Realistic and Controllable 3D Gaussian-Guided Object Editing for Driving Video Generation
This addresses the need for cost-effective and safe generation of corner cases for autonomous driving systems, though it is incremental as it builds on existing 3D Gaussian and generative model approaches.
The paper tackles the problem of generating diverse driving scenarios by editing objects in captured sensor data, proposing G^2Editor to achieve photorealistic and precise object editing with improved pose controllability and visual quality, as demonstrated on the Waymo Open Dataset.

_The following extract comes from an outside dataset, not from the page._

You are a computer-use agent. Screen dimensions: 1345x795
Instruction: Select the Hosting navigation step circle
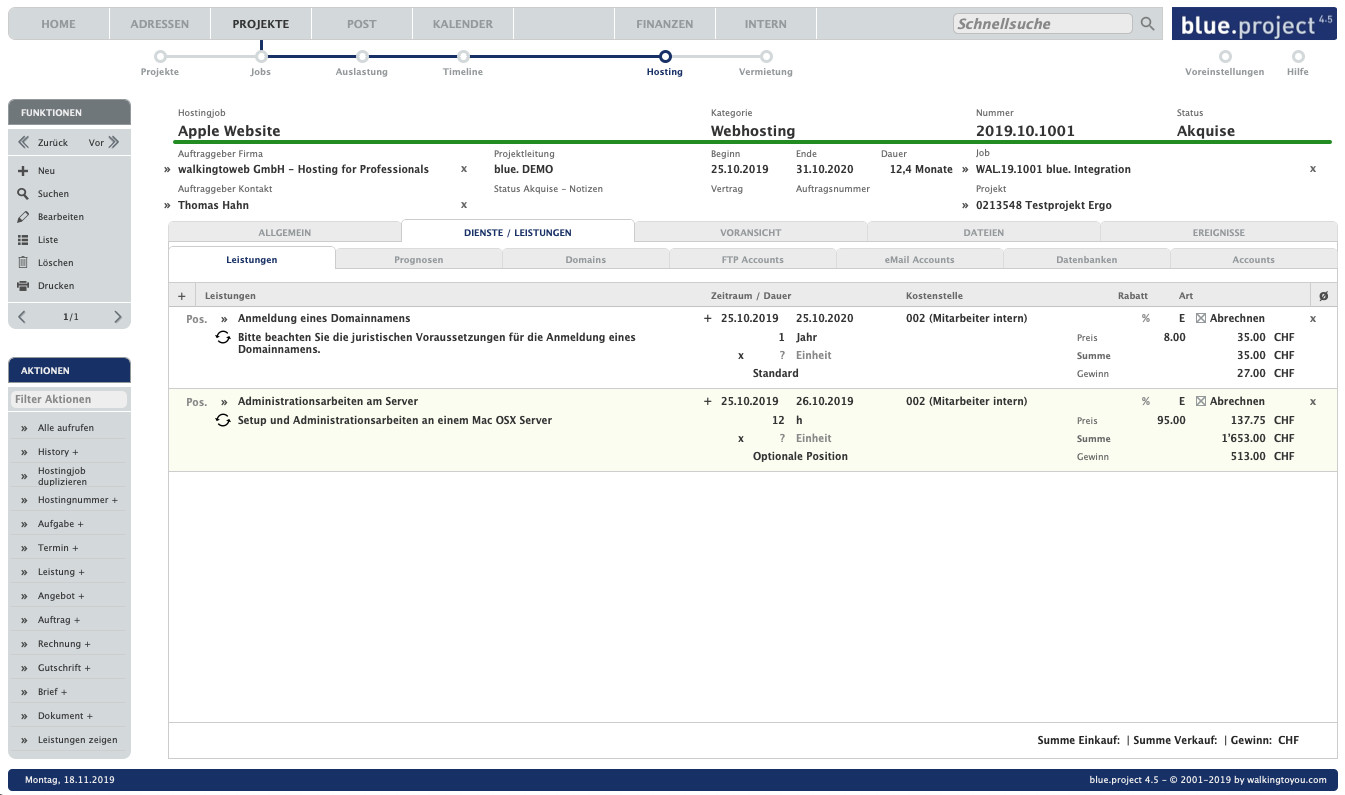pyautogui.click(x=665, y=57)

Corner cases are crucial for training and validating autonomous driving systems, yet collecting them from the real world is often costly and hazardous. Editing objects within captured sensor data offers an effective alternative for generating diverse scenarios, commonly achieved through 3D Gaussian Splatting or image generative models. However, these approaches often suffer from limited visual fidelity or imprecise pose control. To address these issues, we propose G^2Editor, a framework designed for photorealistic and precise object editing in driving videos. Our method leverages a 3D Gaussian representation of the edited object as a dense prior, injected into the denoising process to ensure accurate pose control and spatial consistency. A scene-level 3D bounding box layout is employed to reconstruct occluded areas of non-target objects. Furthermore, to guide the appearance details of the edited object, we incorporate hierarchical fine-grained features as additional conditions during generation. Experiments on the Waymo Open Dataset demonstrate that G^2Editor effectively supports object repositioning, insertion, and deletion within a unified framework, outperforming existing methods in both pose controllability and visual quality, while also benefiting downstream data-driven tasks.